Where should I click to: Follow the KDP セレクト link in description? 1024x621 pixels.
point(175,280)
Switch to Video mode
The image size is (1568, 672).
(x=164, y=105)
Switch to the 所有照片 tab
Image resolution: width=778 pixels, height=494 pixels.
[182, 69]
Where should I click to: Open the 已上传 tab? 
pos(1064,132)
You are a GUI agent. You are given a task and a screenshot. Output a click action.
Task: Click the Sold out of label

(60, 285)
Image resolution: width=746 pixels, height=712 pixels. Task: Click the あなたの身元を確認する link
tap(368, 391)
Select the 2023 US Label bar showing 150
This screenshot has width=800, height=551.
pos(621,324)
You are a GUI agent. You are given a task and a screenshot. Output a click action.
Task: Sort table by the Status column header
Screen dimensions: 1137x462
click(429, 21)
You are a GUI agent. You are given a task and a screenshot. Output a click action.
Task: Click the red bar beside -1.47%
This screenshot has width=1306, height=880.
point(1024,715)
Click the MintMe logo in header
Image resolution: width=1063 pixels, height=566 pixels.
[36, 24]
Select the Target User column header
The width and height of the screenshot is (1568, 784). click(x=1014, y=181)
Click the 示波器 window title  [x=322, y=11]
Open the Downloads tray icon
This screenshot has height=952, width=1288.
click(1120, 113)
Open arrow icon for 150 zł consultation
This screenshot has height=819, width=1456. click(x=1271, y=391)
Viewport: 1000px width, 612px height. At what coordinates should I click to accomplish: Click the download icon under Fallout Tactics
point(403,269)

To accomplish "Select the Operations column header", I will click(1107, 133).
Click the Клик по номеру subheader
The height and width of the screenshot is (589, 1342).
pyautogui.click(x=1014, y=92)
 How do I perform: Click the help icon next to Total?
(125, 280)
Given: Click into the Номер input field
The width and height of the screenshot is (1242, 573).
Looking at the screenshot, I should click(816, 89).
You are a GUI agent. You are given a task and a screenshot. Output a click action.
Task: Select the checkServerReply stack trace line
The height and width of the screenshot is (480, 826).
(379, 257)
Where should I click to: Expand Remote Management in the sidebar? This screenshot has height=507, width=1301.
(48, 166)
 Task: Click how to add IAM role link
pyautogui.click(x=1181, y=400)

Prompt:
The output should be the entire listing, exactly as it is.

Exercise solution:
Where should I click to: Follow the KDP セレクト link in description? 1024x621 pixels.
point(175,280)
Switch to Video mode
The image size is (1568, 672).
(x=164, y=105)
Switch to the 所有照片 tab
Image resolution: width=778 pixels, height=494 pixels.
[182, 69]
Where should I click to: Open the 已上传 tab? 
pos(1064,132)
You are a GUI agent. You are given a task and a screenshot. Output a click action.
Task: Click the Sold out of label

(60, 285)
Image resolution: width=746 pixels, height=712 pixels. Task: Click the あなたの身元を確認する link
tap(368, 391)
Select the 2023 US Label bar showing 150
This screenshot has width=800, height=551.
pos(621,324)
You are a GUI agent. You are given a task and a screenshot. Output a click action.
Task: Sort table by the Status column header
Screen dimensions: 1137x462
click(429, 21)
You are a GUI agent. You are given a task and a screenshot. Output a click action.
Task: Click the red bar beside -1.47%
This screenshot has width=1306, height=880.
point(1024,715)
Click the MintMe logo in header
Image resolution: width=1063 pixels, height=566 pixels.
[36, 24]
Select the Target User column header
The width and height of the screenshot is (1568, 784). click(x=1014, y=181)
Click the 示波器 window title  [x=322, y=11]
Open the Downloads tray icon
This screenshot has height=952, width=1288.
click(1120, 113)
Open arrow icon for 150 zł consultation
This screenshot has height=819, width=1456. click(x=1271, y=391)
Viewport: 1000px width, 612px height. At what coordinates should I click to accomplish: Click the download icon under Fallout Tactics
point(403,269)

To accomplish "Select the Operations column header", I will click(1107, 133).
Click the Клик по номеру subheader
The height and width of the screenshot is (589, 1342).
pyautogui.click(x=1014, y=92)
 How do I perform: Click the help icon next to Total?
(125, 280)
Given: Click into the Номер input field
The width and height of the screenshot is (1242, 573).
Looking at the screenshot, I should click(816, 89).
You are a GUI agent. You are given a task and a screenshot. Output a click action.
Task: Select the checkServerReply stack trace line
The height and width of the screenshot is (480, 826).
(379, 257)
Where should I click to: Expand Remote Management in the sidebar? This screenshot has height=507, width=1301.
(48, 166)
 Task: Click how to add IAM role link
pyautogui.click(x=1181, y=400)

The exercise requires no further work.